Christ is faithful in His promises. Hebrews 10:23-25.
The author encourages the readers to hold fast to their faith without wavering in their discouragements and doubts. Because God is faithful in His promises. Also they were exhorted to show their love towards fellow believers by encouraging one another to abound in good works (Hebrews 10:24). In times of difficulty, believers are to show practical concern for one another, regardless of the cost. They should meet together for worship, fellowship and mutual encouragement. They should not forsake the assembling of believers. They were encouraged to be faithful in the attendance of these meetings for their own good and the blessing of others because the Lord's return is at hand (10:25). Fellowship provides encouragement in Christian life. It gives us a sense of belonging and acceptance we don't find in the world. Fellowship helps us to learn from matured believers and gain spiritual wisdom. Also fellowship helps us to discern false teachings. Young believers are susceptible to false teachings. Healthy teaching is necessary to discern truth from error. Fellowship prepares us to face Christ confidently at His return (1 John 2:28). It encourages us to live a holy life and serve Christ faithfully. Those who neglect the gathering of believers are in danger of drifting away from Christ.
The just shall live by faith. Hebrews 10:26-39.
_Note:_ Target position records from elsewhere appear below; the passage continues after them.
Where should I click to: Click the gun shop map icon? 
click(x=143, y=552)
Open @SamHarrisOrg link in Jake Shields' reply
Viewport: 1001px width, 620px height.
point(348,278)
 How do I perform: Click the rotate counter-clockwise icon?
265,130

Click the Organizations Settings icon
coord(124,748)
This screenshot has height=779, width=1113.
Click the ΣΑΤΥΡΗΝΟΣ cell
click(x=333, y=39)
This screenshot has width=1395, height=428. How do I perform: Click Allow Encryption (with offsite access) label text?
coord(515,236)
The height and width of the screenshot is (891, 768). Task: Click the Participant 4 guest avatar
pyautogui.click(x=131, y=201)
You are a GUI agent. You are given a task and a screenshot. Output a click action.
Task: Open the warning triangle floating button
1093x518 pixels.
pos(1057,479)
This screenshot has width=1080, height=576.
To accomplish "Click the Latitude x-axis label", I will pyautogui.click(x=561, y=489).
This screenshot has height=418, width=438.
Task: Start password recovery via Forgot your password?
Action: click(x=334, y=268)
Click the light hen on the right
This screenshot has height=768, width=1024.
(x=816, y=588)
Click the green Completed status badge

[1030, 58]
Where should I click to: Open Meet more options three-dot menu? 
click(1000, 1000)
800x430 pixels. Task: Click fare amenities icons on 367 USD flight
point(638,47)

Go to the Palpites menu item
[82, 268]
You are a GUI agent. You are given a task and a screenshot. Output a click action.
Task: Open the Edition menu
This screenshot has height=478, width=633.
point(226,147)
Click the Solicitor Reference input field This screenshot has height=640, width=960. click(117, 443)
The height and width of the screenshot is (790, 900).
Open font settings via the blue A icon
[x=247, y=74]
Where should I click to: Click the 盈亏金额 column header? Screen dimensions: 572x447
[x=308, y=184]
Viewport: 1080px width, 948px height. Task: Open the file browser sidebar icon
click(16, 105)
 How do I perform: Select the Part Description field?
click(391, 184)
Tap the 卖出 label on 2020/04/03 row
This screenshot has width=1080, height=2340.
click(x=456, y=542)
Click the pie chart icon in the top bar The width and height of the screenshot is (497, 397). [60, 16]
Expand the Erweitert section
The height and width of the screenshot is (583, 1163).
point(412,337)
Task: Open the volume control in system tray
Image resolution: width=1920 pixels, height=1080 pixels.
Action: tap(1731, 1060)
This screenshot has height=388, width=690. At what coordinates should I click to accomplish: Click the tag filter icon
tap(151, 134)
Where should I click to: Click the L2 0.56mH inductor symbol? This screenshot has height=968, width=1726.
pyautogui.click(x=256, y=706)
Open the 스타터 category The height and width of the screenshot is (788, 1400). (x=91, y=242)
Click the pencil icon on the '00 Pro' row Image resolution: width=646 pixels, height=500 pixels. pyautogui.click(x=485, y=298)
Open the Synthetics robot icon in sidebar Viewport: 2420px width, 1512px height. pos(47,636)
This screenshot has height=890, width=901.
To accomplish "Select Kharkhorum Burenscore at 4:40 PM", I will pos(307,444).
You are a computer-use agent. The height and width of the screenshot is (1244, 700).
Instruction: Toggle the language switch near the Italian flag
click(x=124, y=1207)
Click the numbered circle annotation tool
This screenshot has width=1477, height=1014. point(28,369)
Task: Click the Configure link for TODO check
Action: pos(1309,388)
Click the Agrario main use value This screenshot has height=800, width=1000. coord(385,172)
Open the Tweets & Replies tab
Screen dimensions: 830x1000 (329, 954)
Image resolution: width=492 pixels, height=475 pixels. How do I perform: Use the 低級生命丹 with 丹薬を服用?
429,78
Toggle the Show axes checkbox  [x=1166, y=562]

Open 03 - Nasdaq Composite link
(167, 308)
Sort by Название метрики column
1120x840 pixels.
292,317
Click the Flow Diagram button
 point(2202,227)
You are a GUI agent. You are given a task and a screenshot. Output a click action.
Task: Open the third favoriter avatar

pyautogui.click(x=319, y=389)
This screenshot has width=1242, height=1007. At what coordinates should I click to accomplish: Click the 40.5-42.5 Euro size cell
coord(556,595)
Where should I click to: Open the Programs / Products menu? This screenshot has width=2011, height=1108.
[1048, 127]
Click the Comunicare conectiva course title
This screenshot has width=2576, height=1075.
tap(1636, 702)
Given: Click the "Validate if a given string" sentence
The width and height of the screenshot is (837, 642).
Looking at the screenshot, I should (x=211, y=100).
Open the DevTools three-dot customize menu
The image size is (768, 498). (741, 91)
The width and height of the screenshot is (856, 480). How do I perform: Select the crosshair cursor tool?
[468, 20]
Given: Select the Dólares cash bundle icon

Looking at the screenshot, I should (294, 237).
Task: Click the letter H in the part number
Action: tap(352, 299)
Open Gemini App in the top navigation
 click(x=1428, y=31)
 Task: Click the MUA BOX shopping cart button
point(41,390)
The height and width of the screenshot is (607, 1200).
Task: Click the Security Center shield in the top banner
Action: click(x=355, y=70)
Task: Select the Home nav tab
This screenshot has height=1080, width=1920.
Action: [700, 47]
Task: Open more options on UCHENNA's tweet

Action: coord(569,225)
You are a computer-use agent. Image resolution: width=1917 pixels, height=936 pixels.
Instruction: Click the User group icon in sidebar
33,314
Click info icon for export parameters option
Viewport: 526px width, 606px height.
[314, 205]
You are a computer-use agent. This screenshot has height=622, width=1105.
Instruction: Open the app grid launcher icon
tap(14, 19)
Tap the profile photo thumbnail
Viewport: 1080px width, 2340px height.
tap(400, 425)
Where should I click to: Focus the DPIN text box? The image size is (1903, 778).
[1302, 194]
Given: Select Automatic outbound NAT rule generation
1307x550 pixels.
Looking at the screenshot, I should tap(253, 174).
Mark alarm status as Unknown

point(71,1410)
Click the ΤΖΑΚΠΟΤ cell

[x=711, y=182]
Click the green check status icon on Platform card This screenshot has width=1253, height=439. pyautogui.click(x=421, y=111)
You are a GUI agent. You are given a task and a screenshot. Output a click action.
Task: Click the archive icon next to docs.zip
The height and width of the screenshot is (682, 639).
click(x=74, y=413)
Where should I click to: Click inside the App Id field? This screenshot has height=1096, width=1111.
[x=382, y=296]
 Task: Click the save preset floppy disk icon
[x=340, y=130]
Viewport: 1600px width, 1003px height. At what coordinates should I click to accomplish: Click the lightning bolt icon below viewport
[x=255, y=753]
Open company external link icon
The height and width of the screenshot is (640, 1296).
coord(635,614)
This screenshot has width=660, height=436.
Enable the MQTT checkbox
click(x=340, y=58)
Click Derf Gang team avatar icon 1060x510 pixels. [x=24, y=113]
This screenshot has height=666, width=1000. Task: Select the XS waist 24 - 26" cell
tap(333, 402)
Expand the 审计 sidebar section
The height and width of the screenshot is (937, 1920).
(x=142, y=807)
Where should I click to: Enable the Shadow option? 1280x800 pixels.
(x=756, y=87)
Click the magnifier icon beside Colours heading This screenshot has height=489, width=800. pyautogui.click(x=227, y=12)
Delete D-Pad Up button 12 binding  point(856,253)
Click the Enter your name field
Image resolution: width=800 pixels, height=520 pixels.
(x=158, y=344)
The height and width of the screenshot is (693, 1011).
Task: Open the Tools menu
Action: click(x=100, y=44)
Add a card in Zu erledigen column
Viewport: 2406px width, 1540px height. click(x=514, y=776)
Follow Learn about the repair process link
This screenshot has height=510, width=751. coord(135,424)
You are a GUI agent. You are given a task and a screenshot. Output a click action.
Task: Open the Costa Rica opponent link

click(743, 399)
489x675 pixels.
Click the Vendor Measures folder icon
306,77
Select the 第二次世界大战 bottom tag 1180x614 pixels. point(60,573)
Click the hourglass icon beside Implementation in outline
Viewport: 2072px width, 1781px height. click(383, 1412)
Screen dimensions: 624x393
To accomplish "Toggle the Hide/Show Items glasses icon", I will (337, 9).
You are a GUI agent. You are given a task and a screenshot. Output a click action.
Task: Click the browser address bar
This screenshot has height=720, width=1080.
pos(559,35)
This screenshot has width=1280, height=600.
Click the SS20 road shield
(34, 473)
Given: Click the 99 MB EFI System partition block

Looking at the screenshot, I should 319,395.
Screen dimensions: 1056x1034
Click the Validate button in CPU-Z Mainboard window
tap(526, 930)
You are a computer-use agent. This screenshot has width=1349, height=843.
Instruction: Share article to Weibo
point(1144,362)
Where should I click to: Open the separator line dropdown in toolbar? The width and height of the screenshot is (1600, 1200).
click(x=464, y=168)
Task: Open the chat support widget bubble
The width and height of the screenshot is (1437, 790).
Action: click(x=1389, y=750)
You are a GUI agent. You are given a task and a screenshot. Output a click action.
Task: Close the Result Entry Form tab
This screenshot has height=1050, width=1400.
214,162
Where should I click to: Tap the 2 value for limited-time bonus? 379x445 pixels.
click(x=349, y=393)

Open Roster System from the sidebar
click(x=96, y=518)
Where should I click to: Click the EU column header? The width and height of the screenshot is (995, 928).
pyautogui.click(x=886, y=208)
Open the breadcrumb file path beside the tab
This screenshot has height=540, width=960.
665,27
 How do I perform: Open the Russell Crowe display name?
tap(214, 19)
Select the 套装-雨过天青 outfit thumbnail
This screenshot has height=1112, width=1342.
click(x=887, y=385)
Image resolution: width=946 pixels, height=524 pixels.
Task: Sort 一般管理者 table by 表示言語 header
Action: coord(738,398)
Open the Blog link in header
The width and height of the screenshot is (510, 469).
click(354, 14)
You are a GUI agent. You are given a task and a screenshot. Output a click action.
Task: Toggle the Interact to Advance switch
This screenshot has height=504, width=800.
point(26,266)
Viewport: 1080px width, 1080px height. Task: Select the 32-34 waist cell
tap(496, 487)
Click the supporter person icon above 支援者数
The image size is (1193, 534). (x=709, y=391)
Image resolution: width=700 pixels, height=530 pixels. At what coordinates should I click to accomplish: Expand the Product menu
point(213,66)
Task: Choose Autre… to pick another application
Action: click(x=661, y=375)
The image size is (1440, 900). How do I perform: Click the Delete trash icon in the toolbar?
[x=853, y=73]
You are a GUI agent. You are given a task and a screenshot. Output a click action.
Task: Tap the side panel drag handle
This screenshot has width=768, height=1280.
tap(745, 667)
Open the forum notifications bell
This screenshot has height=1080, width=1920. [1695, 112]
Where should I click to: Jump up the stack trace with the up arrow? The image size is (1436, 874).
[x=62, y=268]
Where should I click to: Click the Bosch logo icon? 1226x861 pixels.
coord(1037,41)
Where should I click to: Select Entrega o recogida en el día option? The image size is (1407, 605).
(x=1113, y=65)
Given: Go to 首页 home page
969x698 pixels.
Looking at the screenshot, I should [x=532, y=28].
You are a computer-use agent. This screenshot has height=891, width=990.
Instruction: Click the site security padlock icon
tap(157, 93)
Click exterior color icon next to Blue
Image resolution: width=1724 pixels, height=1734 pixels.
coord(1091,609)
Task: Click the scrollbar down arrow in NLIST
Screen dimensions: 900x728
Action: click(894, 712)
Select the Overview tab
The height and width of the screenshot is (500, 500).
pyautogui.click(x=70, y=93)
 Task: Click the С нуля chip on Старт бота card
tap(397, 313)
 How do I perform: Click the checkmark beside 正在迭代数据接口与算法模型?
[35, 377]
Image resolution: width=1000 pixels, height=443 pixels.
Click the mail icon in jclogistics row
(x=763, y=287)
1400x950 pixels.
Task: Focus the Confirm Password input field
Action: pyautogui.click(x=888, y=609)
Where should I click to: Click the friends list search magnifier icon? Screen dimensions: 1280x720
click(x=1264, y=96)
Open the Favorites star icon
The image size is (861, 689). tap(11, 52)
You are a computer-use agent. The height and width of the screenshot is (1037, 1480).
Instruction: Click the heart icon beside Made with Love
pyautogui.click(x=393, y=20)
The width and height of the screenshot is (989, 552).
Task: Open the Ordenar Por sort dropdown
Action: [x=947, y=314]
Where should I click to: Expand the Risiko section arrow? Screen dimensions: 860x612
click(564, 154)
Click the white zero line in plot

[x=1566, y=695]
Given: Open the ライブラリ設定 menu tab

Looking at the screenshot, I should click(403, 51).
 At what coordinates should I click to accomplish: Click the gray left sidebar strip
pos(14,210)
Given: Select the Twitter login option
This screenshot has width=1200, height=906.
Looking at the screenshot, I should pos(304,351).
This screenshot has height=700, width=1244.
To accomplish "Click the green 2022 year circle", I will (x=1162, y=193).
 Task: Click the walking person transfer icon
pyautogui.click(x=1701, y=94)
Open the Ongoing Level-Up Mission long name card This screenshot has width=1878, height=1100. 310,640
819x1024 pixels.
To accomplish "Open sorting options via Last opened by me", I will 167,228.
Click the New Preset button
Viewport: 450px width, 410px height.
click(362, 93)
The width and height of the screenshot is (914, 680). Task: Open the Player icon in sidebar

Once again , this section calls for endurance in the faith. Hebrew believers have been through hard times but they have faced it courageously (Hebrews 10:32-33). They joyfully accepted the plundering of their property, knowing that their eternal reward will be far greater (Hebrews 10:34). The author gives the fourth warning against apostasy in verse 26. This refers to apostates who knew the truth about Christ but never got saved. Knowledge alone will not save anyone (2 Peter 2:20, 21). They consider the blood of Christ as common and despise the Spirit of grace. Their life is characterized by sin. Their punishment will be greater. It is a fearful thing to fall into the hand of the living God. The writer recalls how they remained faithful even though it meant terrible suffering. They have patiently endured great suffering along with those who were in prison for their faith. They endured all these with unwavering faith in hope of eternal inheritance. The author here quotes Habakkuk 2:3, 4. He reassured the readers of the return of Christ. The life that pleases God is the life of faith. But the just shall live by faith. It is a warning against turning away from Christ. This chapter ends with reassurance to readers who are genuine believers. The readers are encouraged not to throw away their confidence that had sustained them in their trials but patiently endure to the end to receive the promise. Those who draw back are the apostates and will perish in their sin. Following Christ requires faith in Christ. They will find strength to resist temptation. The writer is convinced that the readers are truly saved people and they will be preserved by God. "But we are not those who shrink back but have faith in Christ" (Hebrews 10:39). Do you have this assurance?